EXERCISE INSTRUCTIONS -> Down to the last character, repeat the entries beneath this task.

DATA FOR ANALYSIS ->
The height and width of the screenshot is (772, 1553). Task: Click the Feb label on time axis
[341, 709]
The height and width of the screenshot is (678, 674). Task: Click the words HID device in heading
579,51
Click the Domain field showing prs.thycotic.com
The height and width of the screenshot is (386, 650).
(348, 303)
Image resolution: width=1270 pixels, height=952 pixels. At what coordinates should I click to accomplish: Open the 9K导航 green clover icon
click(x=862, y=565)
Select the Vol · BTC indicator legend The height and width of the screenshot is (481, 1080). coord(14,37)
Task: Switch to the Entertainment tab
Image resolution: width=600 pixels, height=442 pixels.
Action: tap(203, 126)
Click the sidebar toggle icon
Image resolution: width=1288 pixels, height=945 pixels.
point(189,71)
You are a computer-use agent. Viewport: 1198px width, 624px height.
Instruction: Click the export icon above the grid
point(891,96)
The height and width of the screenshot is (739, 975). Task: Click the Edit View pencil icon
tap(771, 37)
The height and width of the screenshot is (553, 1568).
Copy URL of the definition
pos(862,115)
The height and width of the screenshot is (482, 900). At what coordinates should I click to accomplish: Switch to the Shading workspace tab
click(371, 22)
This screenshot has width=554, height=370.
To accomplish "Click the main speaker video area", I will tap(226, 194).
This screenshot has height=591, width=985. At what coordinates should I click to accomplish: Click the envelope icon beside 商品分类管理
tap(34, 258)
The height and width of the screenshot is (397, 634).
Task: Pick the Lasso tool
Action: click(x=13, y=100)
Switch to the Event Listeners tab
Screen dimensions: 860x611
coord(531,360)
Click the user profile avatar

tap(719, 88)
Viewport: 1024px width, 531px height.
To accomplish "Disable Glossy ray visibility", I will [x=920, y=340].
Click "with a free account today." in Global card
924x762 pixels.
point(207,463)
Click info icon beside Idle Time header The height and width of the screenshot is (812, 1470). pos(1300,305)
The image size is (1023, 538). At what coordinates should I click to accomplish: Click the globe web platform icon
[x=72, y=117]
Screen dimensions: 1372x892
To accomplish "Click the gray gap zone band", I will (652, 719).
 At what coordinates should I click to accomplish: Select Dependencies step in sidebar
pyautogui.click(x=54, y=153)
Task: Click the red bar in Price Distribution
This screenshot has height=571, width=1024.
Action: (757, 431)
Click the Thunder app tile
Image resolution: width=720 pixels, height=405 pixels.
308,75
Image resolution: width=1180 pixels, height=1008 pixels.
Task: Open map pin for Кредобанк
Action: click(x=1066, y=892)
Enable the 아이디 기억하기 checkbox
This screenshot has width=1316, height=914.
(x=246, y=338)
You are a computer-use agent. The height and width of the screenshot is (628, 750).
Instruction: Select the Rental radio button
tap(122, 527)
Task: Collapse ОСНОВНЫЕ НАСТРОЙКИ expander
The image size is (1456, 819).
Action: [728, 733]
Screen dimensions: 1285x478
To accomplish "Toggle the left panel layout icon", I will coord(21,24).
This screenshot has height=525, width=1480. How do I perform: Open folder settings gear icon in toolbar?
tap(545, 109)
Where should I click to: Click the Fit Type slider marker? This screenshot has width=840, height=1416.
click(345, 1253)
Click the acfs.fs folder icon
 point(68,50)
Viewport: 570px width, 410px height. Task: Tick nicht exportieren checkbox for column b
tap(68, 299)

RESPONSE TO THIS EXERCISE ->
The height and width of the screenshot is (772, 1553). Task: Click the Feb label on time axis
[341, 709]
The height and width of the screenshot is (678, 674). Task: Click the words HID device in heading
579,51
Click the Domain field showing prs.thycotic.com
The height and width of the screenshot is (386, 650).
(348, 303)
Image resolution: width=1270 pixels, height=952 pixels. At what coordinates should I click to accomplish: Open the 9K导航 green clover icon
click(x=862, y=565)
Select the Vol · BTC indicator legend The height and width of the screenshot is (481, 1080). coord(14,37)
Task: Switch to the Entertainment tab
Image resolution: width=600 pixels, height=442 pixels.
Action: tap(203, 126)
Click the sidebar toggle icon
Image resolution: width=1288 pixels, height=945 pixels.
point(189,71)
You are a computer-use agent. Viewport: 1198px width, 624px height.
Instruction: Click the export icon above the grid
point(891,96)
The height and width of the screenshot is (739, 975). Task: Click the Edit View pencil icon
tap(771, 37)
The height and width of the screenshot is (553, 1568).
Copy URL of the definition
pos(862,115)
The height and width of the screenshot is (482, 900). At what coordinates should I click to accomplish: Switch to the Shading workspace tab
click(371, 22)
This screenshot has width=554, height=370.
To accomplish "Click the main speaker video area", I will tap(226, 194).
This screenshot has height=591, width=985. At what coordinates should I click to accomplish: Click the envelope icon beside 商品分类管理
tap(34, 258)
The height and width of the screenshot is (397, 634).
Task: Pick the Lasso tool
Action: click(x=13, y=100)
Switch to the Event Listeners tab
Screen dimensions: 860x611
coord(531,360)
Click the user profile avatar

tap(719, 88)
Viewport: 1024px width, 531px height.
To accomplish "Disable Glossy ray visibility", I will [x=920, y=340].
Click "with a free account today." in Global card
924x762 pixels.
point(207,463)
Click info icon beside Idle Time header The height and width of the screenshot is (812, 1470). pos(1300,305)
The image size is (1023, 538). At what coordinates should I click to accomplish: Click the globe web platform icon
[x=72, y=117]
Screen dimensions: 1372x892
To accomplish "Click the gray gap zone band", I will (652, 719).
 At what coordinates should I click to accomplish: Select Dependencies step in sidebar
pyautogui.click(x=54, y=153)
Task: Click the red bar in Price Distribution
This screenshot has height=571, width=1024.
Action: (757, 431)
Click the Thunder app tile
Image resolution: width=720 pixels, height=405 pixels.
308,75
Image resolution: width=1180 pixels, height=1008 pixels.
Task: Open map pin for Кредобанк
Action: click(x=1066, y=892)
Enable the 아이디 기억하기 checkbox
This screenshot has width=1316, height=914.
(x=246, y=338)
You are a computer-use agent. The height and width of the screenshot is (628, 750).
Instruction: Select the Rental radio button
tap(122, 527)
Task: Collapse ОСНОВНЫЕ НАСТРОЙКИ expander
The image size is (1456, 819).
Action: [728, 733]
Screen dimensions: 1285x478
To accomplish "Toggle the left panel layout icon", I will coord(21,24).
This screenshot has height=525, width=1480. How do I perform: Open folder settings gear icon in toolbar?
tap(545, 109)
Where should I click to: Click the Fit Type slider marker? This screenshot has width=840, height=1416.
click(345, 1253)
Click the acfs.fs folder icon
 point(68,50)
Viewport: 570px width, 410px height. Task: Tick nicht exportieren checkbox for column b
tap(68, 299)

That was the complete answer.